Lex Luthor wrote:
Say you have two societies. In one lots of people are walking around everywhere with guns. In another, almost nobody is carrying guns. Where do you think people will die more on the street? Like I said it is a safety hazard. Adults are just grown-up children, and it's hazardous for them to be walking around with dangerous items. It's bad enough that people drive cars, but at least that is a necessity.
Normally I wouldn't even respond to your posts anymore, but this is untrue. I demonstrated once before in one of these gun control debates that, even if we accept the lowest numbers for crimes prevented by guns, they end up decreasing net murders. That's only considering murders, not other crimes which are stopped by guns.
Moreover, there's been all kinds of statistical analysis done by researchers, and no one has ever been able to show any causal link between more guns and more murders. The best anyone can show is that there are frequently more murders per capita in areas where there are more guns per capita, but that has two problems:
1) Those areas with more guns and more murders per capita, tend to have very few people in the first place, so even if their murders are in the single digits per year it shoots the numbers through the roof on a per capita basis. The same applies to guns.

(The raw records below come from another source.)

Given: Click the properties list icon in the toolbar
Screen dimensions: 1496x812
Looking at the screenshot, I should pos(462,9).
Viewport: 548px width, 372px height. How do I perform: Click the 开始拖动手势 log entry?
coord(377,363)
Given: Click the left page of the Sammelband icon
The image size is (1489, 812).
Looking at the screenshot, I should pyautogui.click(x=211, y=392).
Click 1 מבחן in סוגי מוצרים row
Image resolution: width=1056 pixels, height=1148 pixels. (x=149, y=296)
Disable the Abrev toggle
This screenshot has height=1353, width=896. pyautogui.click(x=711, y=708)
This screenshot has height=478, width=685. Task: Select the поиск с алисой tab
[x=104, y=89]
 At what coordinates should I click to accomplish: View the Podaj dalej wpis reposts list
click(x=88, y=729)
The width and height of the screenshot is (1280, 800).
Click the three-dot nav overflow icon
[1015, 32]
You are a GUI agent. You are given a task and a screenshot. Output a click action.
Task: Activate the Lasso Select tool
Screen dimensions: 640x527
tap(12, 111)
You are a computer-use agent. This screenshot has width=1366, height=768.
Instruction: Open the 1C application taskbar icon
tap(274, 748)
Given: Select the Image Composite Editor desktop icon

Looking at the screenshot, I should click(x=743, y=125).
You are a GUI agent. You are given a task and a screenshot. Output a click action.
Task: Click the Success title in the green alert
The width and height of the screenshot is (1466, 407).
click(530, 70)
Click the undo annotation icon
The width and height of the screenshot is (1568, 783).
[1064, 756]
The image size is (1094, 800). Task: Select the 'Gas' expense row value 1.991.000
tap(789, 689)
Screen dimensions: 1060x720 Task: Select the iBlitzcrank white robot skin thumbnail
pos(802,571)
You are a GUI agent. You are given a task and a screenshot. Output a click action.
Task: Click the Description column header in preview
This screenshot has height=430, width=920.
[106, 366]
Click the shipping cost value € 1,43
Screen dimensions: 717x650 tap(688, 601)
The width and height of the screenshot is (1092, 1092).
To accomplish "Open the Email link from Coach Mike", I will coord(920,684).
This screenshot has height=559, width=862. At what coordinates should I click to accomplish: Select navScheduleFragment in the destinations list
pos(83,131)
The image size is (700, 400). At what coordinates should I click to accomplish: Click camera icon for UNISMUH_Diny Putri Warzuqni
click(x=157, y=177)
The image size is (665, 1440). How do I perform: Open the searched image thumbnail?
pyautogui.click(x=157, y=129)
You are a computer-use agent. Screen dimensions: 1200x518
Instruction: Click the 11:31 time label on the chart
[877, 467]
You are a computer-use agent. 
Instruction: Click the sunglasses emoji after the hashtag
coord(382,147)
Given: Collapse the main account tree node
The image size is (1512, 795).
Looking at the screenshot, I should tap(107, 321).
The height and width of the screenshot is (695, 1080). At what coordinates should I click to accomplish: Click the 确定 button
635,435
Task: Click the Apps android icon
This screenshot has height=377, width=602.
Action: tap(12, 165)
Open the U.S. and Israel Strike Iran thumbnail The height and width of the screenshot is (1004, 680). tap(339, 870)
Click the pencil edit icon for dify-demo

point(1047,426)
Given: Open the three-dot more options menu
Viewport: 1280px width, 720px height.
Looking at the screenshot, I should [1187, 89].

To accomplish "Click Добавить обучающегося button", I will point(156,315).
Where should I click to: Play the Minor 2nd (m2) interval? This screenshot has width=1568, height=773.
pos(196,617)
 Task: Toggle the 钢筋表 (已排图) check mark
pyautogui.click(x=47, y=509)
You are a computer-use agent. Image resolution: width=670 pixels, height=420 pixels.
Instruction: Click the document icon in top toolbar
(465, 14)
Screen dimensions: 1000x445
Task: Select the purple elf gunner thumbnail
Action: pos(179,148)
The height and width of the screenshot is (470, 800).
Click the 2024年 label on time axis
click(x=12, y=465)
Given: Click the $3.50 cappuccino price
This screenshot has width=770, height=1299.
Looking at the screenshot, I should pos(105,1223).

2) Those areas often tend to include lots of rural areas, where there are going to be more guns for hunting - and for many rural dwellers in this country, hunting provides a major portion of their yearly food. This, combined with the fact that a very few murders looks like a lot in a relative sense, can make it look like there is a correlation when in reality it's a coincidence - the two are unrelated and only appear correlated because of the low base population
3) There is a possibility of reverse causality, especially in the somewhat more populated pockets where this is true: People buy more guns because there is more murder or more crime, not the reverse.
As to adults being gown-up children, this is silly - one could just as easily say children are tiny adults. The fact is, that not only are they different by definition, but that definition exists for a reason. Some adults may act like children, but that is because they
don't want to or won't accept responsibility for their action, where as children are
unable to, at a ratio generlly inversely proportional to their age.
So no, it is not "hazardous" for people to carry guns; what's hazardous is the way some people choose to use them. That's true of many objects, like cars, but guns are just as useful as cars, just in a different way. Guns can provide food, protection, and entertainment instead of transportation, despite attempts by anti-gun fools to handwave away these benefits.
Moreover, more people would die on the street without any guns, because fewer people could defend themselves from crime; the net increase in murders I discussed. Criminals would just turn to other methods to attack people, but now the only people who could defend themselves would be those with a physical advantage over their attacker(s).
Someone remind me that I have Lex on ignore for a reason.